The “Deploying American Blockchains Act of 2025” is essentially the federal government saying, “Okay, we need a plan for this whole blockchain thing.” This bill puts the Department of Commerce, specifically the Secretary of Commerce, in the driver’s seat as the President’s chief advisor on all matters related to blockchain, distributed ledger technology (DLT), and the digital assets known as tokens.
Before this bill, federal strategy on blockchain was fragmented. This legislation centralizes that leadership, aiming to make sure the U.S. doesn't fall behind globally in this critical technology. Think of it as Commerce being tasked with creating the official playbook for how the government and the private sector can use this tech effectively and securely. The goal isn't just adoption; it’s about maintaining U.S. competitiveness in the digital economy (SEC. 3).
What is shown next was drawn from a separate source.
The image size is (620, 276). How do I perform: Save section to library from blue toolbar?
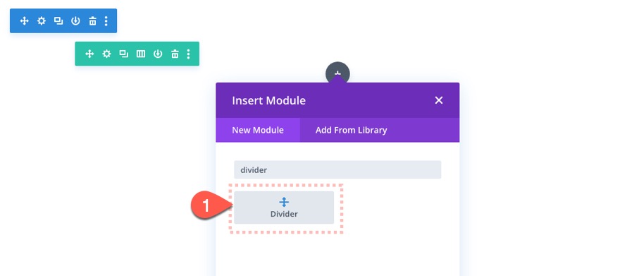tap(75, 21)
To build this strategy, the Secretary of Commerce must establish the National Blockchain Deployment Advisory Committee within six months. This isn't just a bunch of bureaucrats; the committee is designed to pull in a wide range of private-sector experts—from app developers and industry giants to small business owners, cybersecurity specialists, and even artists (SEC. 3). Their mission is to look at everything: how federal agencies are using blockchain, what security risks exist, how to prevent fraud, and how to strengthen supply chains. If you’re a software developer or a logistics manager, this committee’s recommendations could eventually shape the standards you work with every day.
For the average person, the most important part of this bill is the push for best practices. The Commerce Secretary is tasked with developing guidelines focusing on interoperability (making sure different blockchain systems can talk to each other), reducing cybersecurity risks, and securing basic operations like key storage (SEC. 3). Why does this matter to you? If you use a blockchain-based service—say, for tracking a package or verifying a professional license—these standards could make that service faster, more secure, and less likely to break when interacting with another system. It aims to prevent a Wild West scenario where every company builds its own siloed system that doesn't work with anyone else’s.
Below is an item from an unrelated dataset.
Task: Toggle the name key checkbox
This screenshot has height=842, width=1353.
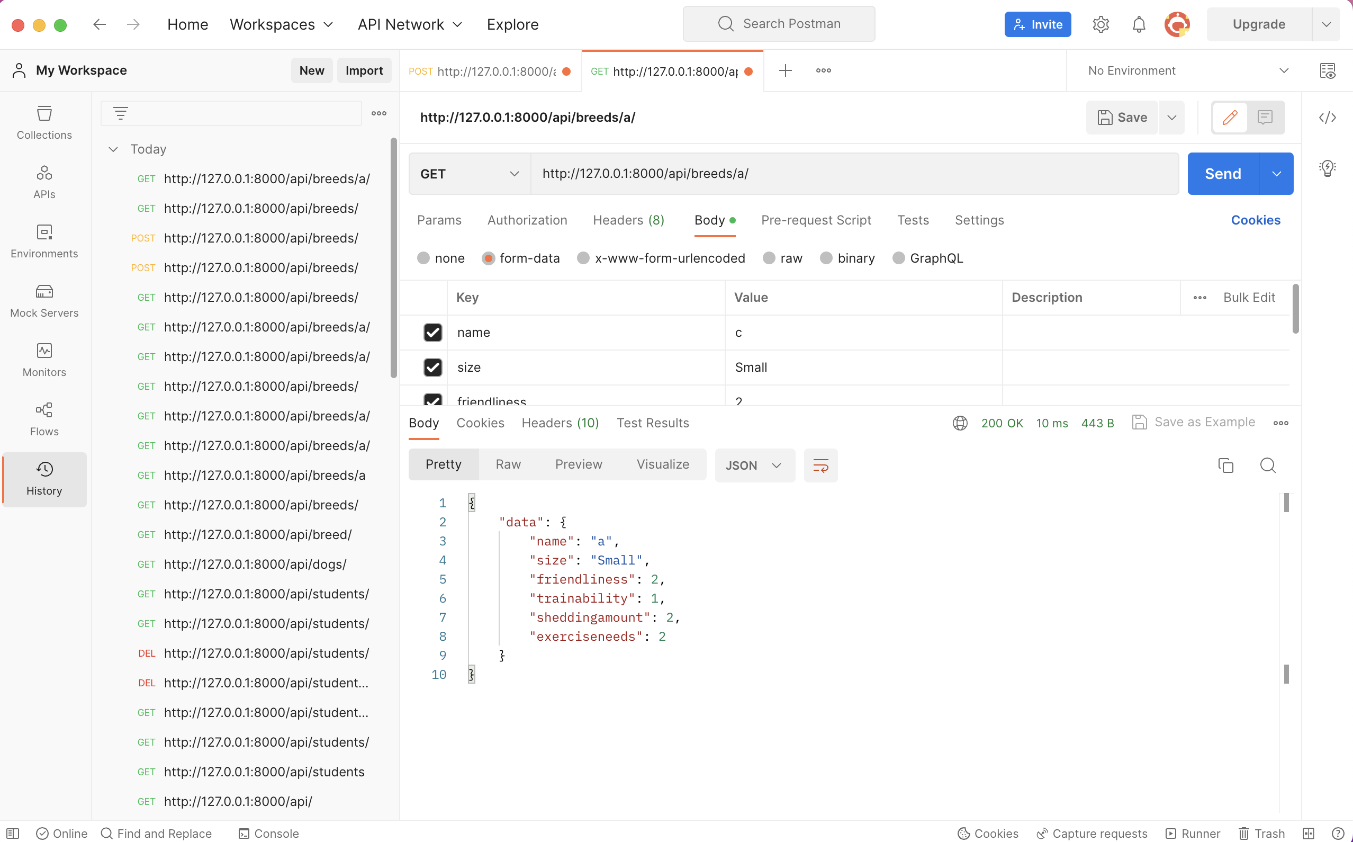Action: 433,332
One of the committee’s specific duties is to figure out the value and potential cost savings of using blockchain compared to older technologies. This is the brass-tacks analysis that matters to taxpayers and businesses. If a federal agency like the VA or the IRS can use DLT to manage data more efficiently and securely, that translates to better service and potentially lower administrative costs down the line. For a small business owner, the best practices developed could mean clearer rules for integrating this technology into their operations without breaking the bank or running afoul of unclear regulations.
It’s crucial to note what this bill doesn't do: it doesn't force any private company to adopt these best practices or share their proprietary information. The recommendations are voluntary. However, the Secretary must report annually to Congress on progress, suggest new legislation to boost U.S. competitiveness, and flag any developing dangers in the blockchain space (SEC. 4). This reporting mechanism ensures that Congress—and by extension, the public—gets a regular check-in on whether the U.S. is actually executing a smart strategy or just spinning its wheels. The Advisory Committee itself has a seven-year sunset clause, meaning this isn't a permanent bureaucracy, but a time-limited effort to get a national strategy off the ground.